Words In Review: AI or 'stochastic parrots'?
You've probably heard chatbots like ChatGPT described as "artificial intelligence." Emily Bender, director of the University of Washington Computational Linguistics Laboratory, wants you to call it a “text synthesis machine” or “stochastic parrot.”
"Stochastic" means "randomly determined; having a random probability distribution or pattern that may be analyzed statistically but may not be predicted precisely." When you “parrot” something, you're repeating it without understanding.
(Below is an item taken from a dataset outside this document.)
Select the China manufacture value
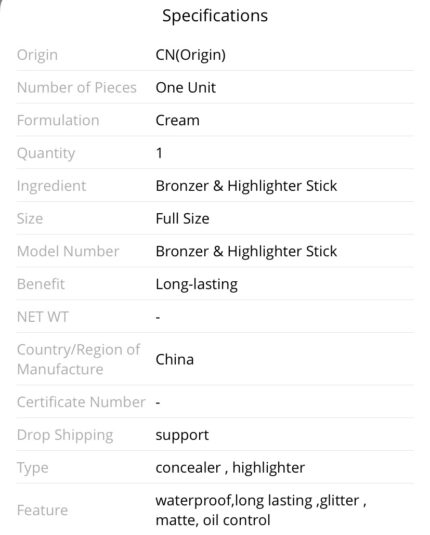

Calling chatbots "stochastic parrots" counteracts your mind's tendency to think these text responses come from a fellow mind.
Bender says that when you call it “artificial intelligence,” even though you’re saying it’s artificial, “it sounds much more reliable, sophisticated, independent, maybe even accountable than, ‘this algorithm or this automated process or this pile of linear algebra.’”
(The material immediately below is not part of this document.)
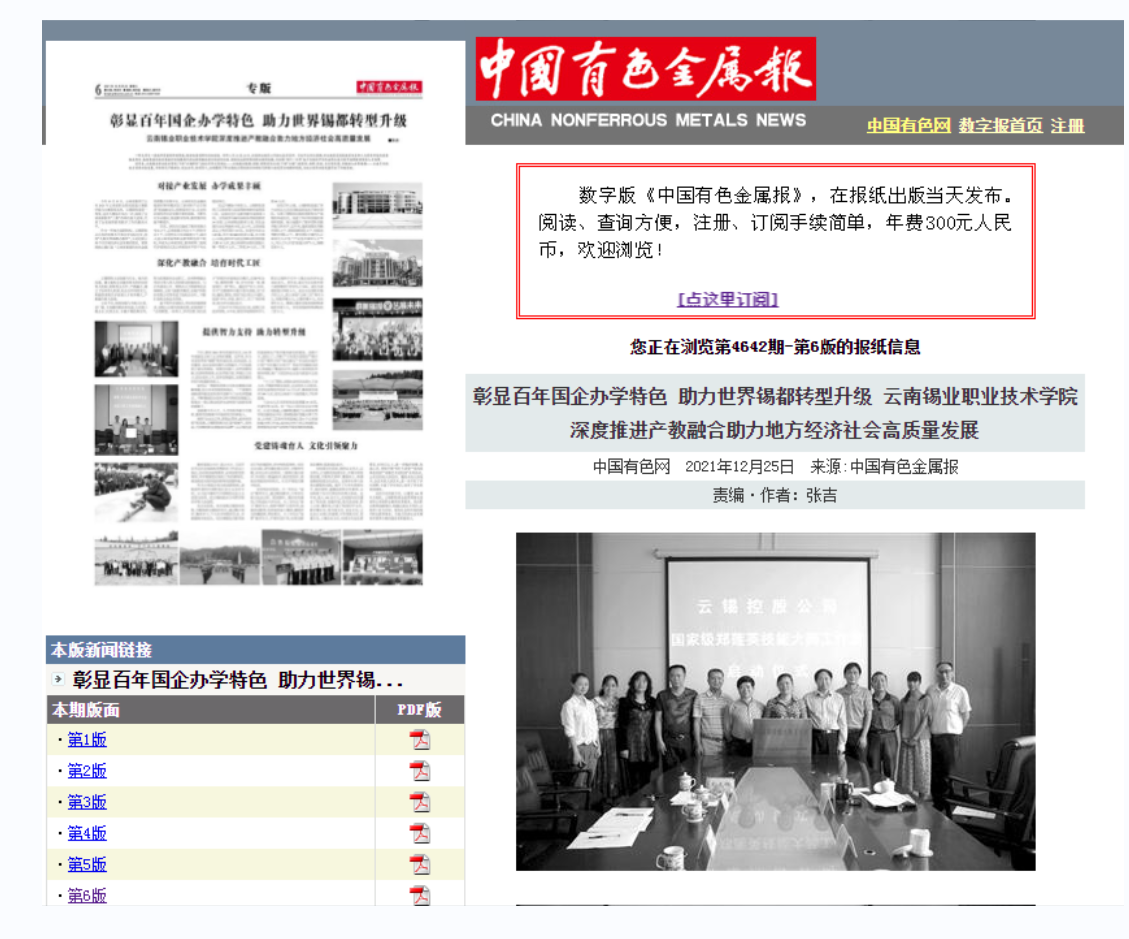Open PDF icon for 第6版
The height and width of the screenshot is (939, 1129).
pyautogui.click(x=420, y=895)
Bender compares ChatGPT to the old “Magic 8 Ball” toy from the 1970s. When you asked it a question and shook it up, it showed answers like “yes,” “no," and “ask me later.”
“So, you learned to only ask it yes-no questions,” Bender said. “If you said, ‘What should I have for lunch?’ and it said, ‘Yes,’ that wouldn't work. So you are bringing the frame, you are bringing the context, so that what comes back out makes sense.”
That doesn’t make it an intelligent machine.
“What's behind it is just a pile of equations. There's no emergent intelligence. There are no feelings in there.”
And be careful when the machine uses first-person, like, “I understand that …” There’s no “I” there and it does not understand. Bender is asking programmers to switch these tools to the third-person and describe themselves accurately.
“I think words are important here,” Bender said. “If we make a habit of talking about ‘large language models,’ ‘text synthesis machines,’ and ‘stochastic parrots’ instead of ‘artificial intelligence’ or ‘Sydney,' that can help deflate the AI hype.”
EDITOR'S NOTE: This article has been edited to more accurately define the term "stochastic."